It is not a secret that I love travels and field works. Any occasion is good for me to explore a new country and discover different corners around the world.
When abroad, I generally do not miss too much my country or Italian food (although I always like tasting a pizza), and I always try to mingle with local people to get familiar with the culture of the place I am visiting.
However, every trip has a turning point: wastes.
Not that I live in the cleanest county in the world, but, as already mentioned in a previous post, it generally saddens me to see how bad waste management and indifference towards garbage can spoil so many beautiful natural places.
Some months ago I had the lucky chance to go to Mauritius for an expert mission. By far this Island is one of the most beautiful places I have ever seen. Also, this is one of the amazing countries where plastic bags have been banned to reduce pollution and environmental impacts.

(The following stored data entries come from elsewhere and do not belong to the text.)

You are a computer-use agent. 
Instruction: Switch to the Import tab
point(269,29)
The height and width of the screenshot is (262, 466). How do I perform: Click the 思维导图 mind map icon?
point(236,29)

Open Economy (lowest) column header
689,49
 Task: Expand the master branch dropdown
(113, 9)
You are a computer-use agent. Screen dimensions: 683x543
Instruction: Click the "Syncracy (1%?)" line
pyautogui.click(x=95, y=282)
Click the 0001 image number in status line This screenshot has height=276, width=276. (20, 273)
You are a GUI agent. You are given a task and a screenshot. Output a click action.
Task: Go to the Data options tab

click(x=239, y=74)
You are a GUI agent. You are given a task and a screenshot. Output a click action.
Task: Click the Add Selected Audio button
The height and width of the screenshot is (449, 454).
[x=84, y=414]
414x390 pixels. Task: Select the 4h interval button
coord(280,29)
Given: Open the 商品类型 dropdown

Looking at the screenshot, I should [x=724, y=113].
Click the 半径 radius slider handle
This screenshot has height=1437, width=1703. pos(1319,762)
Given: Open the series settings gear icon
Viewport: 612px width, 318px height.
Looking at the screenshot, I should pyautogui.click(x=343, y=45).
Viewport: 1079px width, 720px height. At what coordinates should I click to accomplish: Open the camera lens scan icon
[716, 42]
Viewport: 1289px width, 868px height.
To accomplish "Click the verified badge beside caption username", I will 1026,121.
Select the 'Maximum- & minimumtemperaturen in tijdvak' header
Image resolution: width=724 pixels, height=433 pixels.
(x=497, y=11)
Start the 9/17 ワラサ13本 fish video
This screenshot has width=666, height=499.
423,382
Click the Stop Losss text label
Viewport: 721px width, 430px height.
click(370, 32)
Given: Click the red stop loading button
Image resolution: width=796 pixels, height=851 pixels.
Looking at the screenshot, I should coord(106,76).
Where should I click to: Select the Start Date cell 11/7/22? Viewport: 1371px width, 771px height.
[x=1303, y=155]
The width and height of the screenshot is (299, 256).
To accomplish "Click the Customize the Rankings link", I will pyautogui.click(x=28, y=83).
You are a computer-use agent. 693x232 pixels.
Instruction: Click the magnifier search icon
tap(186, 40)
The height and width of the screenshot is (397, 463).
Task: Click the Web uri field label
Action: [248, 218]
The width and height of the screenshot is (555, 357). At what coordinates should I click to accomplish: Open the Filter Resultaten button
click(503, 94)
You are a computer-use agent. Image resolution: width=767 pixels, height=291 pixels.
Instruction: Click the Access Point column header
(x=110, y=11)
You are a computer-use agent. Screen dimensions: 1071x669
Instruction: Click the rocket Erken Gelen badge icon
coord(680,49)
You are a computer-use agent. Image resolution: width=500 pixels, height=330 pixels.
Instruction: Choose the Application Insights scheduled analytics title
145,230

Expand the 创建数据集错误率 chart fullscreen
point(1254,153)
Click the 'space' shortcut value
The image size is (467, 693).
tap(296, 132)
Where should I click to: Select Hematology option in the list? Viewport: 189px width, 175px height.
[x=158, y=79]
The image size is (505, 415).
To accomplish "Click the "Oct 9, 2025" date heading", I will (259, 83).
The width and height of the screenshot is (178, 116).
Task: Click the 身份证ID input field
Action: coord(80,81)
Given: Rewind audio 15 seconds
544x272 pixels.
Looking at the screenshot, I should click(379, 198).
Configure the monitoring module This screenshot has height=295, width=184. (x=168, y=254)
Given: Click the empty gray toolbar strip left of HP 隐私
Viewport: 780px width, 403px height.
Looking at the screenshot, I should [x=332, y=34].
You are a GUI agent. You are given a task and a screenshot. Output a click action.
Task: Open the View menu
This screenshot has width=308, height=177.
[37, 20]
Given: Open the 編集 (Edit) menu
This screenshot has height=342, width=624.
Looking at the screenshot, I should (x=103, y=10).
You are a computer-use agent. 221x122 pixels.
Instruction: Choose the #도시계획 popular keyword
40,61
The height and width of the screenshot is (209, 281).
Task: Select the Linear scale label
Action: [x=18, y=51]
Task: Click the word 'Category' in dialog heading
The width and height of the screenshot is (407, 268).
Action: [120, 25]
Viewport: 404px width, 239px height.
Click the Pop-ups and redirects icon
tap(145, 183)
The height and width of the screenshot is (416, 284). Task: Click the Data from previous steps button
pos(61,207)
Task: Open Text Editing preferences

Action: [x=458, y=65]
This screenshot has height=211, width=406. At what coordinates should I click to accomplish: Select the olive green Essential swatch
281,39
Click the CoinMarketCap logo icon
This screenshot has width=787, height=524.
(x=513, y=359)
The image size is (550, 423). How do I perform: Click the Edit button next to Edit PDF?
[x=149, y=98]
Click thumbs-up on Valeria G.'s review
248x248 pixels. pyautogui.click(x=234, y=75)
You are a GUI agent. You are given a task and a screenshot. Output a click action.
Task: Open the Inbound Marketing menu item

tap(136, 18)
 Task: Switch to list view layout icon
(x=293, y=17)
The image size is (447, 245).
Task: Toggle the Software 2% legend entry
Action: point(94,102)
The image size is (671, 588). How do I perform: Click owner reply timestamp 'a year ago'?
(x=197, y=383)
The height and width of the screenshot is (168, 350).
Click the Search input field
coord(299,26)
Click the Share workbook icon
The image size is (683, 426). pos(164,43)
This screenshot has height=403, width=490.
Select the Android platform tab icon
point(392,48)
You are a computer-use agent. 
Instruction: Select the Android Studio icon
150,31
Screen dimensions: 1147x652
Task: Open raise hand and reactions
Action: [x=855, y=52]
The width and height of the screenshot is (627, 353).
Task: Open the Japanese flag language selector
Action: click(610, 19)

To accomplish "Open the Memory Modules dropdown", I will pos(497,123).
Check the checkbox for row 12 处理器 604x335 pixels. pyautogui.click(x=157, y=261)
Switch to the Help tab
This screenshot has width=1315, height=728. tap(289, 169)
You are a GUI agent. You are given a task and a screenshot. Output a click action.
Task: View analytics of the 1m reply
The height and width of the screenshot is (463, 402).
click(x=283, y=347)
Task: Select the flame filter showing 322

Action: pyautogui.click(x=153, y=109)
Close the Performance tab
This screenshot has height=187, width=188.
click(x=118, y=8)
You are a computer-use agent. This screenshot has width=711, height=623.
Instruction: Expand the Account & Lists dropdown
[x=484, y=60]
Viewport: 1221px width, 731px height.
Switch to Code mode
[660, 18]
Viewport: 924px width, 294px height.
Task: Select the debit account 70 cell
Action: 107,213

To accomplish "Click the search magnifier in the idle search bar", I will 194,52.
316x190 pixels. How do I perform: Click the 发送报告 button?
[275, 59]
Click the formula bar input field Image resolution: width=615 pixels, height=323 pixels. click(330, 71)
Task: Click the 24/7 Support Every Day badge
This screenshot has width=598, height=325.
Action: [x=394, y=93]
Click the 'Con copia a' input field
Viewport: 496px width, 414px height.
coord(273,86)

Indeed, wastes are one of the main problems in islands worldwide, where waste disposal via landfilling, illegal dumping and backyard burning are still a common practice.
During my first visit to Mauritius in 2016 I had the impression the island was quite clean compared to other countries I have been. However, this time I started looking at things with different eyes and I noticed how, despite the increasing effort form the government, the presence of abandoned wastes is still a major problem.
How sad is it to see such a beautiful place, a real paradise on earth, sullied and threatened by a clearly solvable problem?!
But being sad is not enough. As a scientist I feel I must have a more active role in environmental protection and education.
But how to do it effectively?
Let me give you and example. Once I was abroad for a fieldwork, working with a team of local experts. It was a nice sunny day and we were well-hunting in the middle of the sugar cane fields. At sudden, one member of our group –a group of experts working for environmental protection– tossed the plastic bottle from which he had just finished drinking a soda right in the sugar cane field.
I was petrified. One of the few occasions in which I remained speechless.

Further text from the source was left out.